* _Challenges_:
(a) Name every export function listed in the converters documentation below.
(b) Extend the converters documentation below, picking up right after its final line.

* _Selected passage_:

——————————

Converters#

pyinaturalist_convert.converters

Base utilities for converting observation data to common formats.

Extra dependencies by format:

Excel: pandas, openpyxl
Feather, Parquet: pandas, pyarrow
HDF5: pandas, tables

Examples:

Get some observations:

>>> from pyinaturalist import iNatClient
>>> client = iNatClient()
>>> observations = client.observations.search(user_id='my_username').all()

Convert to multiple formats:

>>> from pyinaturalist_convert import *
>>>
>>> to_csv(observations, 'my_observations.csv')
>>> to_excel(observations, 'my_observations.xlsx')
>>> to_feather(observations, 'my_observations.feather')
>>> to_hdf(observations, 'my_observations.hdf')
>>> to_json(observations, 'my_observations.json')
>>> to_parquet(observations, 'my_observations.parquet')

Load back into Observation objects:

>>> observations = read('my_observations.csv')
>>> observations = read('my_observations.xlsx')
>>> observations = read('my_observations.feather')
>>> observations = read('my_observations.hdf')
>>> observations = read('my_observations.json')
>>> observations = read('my_observations.parquet')

Export functions:

`to_csv`	Convert observations to CSV
`to_excel`	Convert observations to an Excel spreadsheet (xlsx)
`to_feather`	Convert observations into a Feather file
`to_hdf`	Convert observations into a HDF5 file
`to_json`	Convert observations into a JSON file
`to_parquet`	Convert observations into a Parquet file

Import and helper functions:

`read`	Load observations from any of the following file formats:
`to_dataframe`	Convert observations into a pandas DataFrame
`to_dataset`	Convert observations to a generic tabular dataset.

——————————

Stored dataset items
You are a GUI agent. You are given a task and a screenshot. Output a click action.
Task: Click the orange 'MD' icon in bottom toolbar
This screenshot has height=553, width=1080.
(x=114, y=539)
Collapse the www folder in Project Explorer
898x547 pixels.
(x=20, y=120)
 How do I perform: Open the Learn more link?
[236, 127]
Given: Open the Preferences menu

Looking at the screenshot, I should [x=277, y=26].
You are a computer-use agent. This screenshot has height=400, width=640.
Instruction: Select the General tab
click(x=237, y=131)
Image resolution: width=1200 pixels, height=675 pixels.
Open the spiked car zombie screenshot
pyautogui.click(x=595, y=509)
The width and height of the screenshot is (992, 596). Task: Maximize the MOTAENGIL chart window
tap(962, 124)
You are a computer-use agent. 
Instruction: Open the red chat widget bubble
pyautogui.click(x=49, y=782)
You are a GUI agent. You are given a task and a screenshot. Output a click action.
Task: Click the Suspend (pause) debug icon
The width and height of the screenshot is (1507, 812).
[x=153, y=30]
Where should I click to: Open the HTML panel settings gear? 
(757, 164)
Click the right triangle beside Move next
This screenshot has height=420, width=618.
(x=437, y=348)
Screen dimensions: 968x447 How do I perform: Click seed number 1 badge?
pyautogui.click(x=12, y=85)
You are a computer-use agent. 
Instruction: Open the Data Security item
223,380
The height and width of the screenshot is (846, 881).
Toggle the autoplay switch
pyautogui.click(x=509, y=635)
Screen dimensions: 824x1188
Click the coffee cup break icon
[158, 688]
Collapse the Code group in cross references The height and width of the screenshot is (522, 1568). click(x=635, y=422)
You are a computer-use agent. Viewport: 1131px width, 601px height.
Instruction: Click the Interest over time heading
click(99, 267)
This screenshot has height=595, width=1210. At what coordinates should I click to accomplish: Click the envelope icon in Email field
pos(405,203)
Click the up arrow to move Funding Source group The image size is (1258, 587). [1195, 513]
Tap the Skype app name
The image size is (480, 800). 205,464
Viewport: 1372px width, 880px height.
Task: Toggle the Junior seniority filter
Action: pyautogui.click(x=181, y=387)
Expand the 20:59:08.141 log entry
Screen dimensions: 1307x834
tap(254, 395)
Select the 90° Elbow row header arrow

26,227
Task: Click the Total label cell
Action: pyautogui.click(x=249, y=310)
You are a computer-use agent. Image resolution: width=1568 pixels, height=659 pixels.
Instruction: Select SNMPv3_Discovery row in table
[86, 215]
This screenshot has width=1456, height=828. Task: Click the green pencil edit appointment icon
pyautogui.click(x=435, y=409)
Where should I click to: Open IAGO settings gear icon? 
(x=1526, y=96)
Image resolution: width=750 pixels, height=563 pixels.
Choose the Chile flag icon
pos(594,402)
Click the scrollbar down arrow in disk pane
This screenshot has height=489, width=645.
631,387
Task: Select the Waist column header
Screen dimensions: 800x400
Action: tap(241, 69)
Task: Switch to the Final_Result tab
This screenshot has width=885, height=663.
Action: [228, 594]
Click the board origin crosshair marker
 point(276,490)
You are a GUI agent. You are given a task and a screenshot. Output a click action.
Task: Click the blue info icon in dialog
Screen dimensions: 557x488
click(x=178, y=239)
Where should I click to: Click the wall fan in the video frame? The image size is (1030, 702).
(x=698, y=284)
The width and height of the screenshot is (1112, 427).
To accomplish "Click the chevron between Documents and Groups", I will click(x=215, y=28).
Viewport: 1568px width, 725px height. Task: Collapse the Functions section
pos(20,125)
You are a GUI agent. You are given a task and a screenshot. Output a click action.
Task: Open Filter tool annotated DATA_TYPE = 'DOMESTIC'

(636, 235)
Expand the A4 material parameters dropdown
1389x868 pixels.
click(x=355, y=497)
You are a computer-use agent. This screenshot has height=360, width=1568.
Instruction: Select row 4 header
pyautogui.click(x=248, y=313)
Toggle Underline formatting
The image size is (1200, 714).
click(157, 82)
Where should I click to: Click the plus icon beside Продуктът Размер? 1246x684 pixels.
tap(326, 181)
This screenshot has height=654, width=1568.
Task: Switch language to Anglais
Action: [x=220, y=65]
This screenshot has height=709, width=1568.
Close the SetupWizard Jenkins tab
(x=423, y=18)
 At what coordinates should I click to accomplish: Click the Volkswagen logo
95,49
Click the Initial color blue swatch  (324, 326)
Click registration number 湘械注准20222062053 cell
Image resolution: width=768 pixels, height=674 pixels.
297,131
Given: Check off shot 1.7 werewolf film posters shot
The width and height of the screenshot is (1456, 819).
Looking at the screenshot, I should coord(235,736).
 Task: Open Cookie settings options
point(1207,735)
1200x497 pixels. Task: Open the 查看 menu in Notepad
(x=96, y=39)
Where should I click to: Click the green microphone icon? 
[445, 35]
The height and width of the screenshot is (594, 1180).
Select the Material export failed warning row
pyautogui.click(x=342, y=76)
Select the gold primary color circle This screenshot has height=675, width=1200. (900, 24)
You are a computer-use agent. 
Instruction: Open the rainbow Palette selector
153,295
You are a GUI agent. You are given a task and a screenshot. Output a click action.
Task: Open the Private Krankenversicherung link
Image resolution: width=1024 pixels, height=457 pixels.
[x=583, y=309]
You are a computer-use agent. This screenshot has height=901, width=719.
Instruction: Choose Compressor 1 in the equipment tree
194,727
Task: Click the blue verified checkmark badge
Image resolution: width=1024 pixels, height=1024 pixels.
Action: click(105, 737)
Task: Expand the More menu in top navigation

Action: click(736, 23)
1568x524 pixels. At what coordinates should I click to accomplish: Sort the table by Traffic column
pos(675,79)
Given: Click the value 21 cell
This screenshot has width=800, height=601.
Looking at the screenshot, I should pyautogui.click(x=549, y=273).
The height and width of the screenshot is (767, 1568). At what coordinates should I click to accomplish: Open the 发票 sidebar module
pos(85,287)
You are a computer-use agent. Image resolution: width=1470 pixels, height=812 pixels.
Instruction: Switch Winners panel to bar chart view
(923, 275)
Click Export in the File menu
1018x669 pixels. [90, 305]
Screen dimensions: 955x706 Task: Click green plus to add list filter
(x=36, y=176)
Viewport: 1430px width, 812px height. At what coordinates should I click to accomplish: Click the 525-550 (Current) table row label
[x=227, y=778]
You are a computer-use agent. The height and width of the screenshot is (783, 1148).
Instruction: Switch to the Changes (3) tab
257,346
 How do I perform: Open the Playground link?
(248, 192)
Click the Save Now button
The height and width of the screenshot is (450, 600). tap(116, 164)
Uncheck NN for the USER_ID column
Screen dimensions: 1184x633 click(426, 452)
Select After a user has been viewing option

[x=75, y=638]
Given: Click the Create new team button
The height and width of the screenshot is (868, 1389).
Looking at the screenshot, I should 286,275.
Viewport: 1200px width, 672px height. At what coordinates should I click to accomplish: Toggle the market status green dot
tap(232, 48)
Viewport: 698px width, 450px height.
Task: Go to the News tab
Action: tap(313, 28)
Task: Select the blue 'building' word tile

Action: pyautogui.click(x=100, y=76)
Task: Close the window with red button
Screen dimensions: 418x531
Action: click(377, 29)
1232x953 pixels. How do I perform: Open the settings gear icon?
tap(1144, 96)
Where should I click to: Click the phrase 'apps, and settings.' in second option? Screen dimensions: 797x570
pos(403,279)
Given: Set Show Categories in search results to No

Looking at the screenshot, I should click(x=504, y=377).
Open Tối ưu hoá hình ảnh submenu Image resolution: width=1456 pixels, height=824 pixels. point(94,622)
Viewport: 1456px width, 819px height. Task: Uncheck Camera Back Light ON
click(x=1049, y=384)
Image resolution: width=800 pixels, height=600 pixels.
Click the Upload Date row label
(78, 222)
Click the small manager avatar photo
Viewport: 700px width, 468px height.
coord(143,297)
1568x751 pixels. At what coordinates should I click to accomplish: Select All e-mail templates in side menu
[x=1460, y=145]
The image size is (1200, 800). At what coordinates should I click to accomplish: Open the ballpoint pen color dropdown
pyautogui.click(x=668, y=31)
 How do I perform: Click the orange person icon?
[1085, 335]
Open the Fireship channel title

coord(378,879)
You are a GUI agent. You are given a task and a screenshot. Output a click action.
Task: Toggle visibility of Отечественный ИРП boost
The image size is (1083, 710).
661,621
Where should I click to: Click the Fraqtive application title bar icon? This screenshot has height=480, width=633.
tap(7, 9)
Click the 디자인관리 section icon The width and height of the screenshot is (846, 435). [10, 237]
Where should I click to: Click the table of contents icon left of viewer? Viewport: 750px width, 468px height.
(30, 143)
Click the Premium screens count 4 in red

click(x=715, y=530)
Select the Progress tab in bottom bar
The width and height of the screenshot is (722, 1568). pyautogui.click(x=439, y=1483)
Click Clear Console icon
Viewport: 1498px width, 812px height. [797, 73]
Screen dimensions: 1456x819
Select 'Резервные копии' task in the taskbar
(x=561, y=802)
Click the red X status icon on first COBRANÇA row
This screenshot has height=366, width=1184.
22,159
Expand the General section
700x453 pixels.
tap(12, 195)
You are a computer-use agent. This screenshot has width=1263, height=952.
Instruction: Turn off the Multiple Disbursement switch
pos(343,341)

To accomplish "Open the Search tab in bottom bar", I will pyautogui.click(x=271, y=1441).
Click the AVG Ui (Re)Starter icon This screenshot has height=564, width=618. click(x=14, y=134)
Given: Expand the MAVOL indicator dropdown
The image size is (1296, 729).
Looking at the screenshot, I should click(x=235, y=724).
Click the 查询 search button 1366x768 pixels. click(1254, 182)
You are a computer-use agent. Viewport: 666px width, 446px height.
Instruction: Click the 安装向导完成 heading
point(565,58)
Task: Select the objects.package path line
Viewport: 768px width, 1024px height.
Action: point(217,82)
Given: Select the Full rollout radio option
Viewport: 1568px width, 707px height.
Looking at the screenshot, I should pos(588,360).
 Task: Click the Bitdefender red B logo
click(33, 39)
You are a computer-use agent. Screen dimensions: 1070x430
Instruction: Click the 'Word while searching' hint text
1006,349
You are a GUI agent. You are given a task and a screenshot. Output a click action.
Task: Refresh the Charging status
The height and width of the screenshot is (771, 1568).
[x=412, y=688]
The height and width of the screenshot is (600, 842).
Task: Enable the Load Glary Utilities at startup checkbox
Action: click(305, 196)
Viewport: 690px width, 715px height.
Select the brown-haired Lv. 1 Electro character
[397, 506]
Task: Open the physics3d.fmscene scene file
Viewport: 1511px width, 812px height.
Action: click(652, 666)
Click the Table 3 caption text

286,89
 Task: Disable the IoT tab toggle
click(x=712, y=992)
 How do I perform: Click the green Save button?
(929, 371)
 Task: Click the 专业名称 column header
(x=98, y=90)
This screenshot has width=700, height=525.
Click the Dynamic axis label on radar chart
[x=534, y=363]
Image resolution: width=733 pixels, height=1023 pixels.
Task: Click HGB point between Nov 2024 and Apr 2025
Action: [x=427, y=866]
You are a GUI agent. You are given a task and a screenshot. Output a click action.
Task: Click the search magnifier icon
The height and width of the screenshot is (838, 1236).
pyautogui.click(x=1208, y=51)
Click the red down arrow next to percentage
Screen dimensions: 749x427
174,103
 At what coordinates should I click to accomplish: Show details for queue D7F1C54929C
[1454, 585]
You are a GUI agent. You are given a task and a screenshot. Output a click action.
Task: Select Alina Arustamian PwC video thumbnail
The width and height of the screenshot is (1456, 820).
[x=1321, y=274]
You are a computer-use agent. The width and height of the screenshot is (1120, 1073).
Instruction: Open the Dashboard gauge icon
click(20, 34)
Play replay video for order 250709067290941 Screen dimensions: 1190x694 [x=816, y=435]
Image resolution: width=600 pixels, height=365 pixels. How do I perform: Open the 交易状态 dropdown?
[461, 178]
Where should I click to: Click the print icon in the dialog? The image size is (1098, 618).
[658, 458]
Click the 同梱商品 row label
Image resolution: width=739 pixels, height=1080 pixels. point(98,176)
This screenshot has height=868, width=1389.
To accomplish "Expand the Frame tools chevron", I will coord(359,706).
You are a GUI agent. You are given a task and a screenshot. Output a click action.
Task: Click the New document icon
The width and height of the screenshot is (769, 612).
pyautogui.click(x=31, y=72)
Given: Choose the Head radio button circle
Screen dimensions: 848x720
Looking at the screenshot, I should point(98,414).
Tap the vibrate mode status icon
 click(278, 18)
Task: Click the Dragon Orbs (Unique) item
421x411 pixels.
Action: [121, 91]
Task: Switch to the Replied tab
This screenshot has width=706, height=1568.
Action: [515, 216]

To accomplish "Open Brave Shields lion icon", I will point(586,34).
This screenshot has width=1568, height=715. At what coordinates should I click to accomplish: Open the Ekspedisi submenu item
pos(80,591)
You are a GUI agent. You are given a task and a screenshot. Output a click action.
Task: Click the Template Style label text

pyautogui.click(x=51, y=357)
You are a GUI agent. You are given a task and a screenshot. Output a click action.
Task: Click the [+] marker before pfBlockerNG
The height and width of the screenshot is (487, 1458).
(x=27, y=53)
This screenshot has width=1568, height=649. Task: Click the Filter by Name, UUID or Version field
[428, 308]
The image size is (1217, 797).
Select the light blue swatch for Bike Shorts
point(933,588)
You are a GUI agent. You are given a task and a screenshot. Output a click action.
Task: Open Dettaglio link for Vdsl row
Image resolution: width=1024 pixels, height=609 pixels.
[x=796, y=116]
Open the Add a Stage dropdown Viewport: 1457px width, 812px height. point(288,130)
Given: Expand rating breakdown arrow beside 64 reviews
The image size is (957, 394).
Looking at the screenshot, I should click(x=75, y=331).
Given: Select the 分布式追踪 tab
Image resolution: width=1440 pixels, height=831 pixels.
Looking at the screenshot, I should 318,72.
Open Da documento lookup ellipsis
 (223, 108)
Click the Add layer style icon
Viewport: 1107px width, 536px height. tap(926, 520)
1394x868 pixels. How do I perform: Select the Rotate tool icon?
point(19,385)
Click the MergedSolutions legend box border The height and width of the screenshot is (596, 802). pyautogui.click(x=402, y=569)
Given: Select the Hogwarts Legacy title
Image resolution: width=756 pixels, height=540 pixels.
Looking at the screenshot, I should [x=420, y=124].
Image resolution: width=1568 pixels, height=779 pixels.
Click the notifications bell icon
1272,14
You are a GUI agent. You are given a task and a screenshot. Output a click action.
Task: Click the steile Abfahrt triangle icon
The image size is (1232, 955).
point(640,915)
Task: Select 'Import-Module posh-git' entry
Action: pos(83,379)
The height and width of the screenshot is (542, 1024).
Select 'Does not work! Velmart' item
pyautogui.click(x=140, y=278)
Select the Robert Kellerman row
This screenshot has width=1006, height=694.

——————————

* _Results by task_:
(a) to_csv, to_excel, to_feather, to_hdf, to_json, to_parquet

(b)
`to_dicts`	Convert any supported input type into a observation (or other record type) dicts
`to_observations`	Convert any supported input type into Observation objects.
`to_taxa`	Convert any supported input type into Taxon objects

pyinaturalist_convert.converters.flatten_observations(observations, tabular=False, semitabular=False)#

Flatten nested dict attributes, for example {"taxon": {"id": 1}} -> {"taxon.id": 1}

Parameters:

semitabular (bool) – Accept one level of nested collections, for formats that can handle them (like parquet)
tabular (bool) – Drop all collections that can’t be flattened (for CSV)

pyinaturalist_convert.converters.read(filename)#

Load observations from any of the following file formats:

JSON
CSV (exported from pyinaturalist-convert)
CSV (exported from iNaturalist export tool)
Feather
HDF5
Parquet
Excel

Return type:: List[Observation]

pyinaturalist_convert.converters.to_csv(observations, filename=None)#: Convert observations to CSV

pyinaturalist_convert.converters.to_dataframe(observations)#: Convert observations into a pandas DataFrame

pyinaturalist_convert.converters.to_dataset(observations)#

Convert observations to a generic tabular dataset. This can be converted to any of the formats supported by tablib.

Return type:: Dataset

pyinaturalist_convert.converters.to_dicts(value)#

Convert any supported input type into a observation (or other record type) dicts

Return type:: Iterable[Dict]

pyinaturalist_convert.converters.to_excel(observations, filename)#: Convert observations to an Excel spreadsheet (xlsx)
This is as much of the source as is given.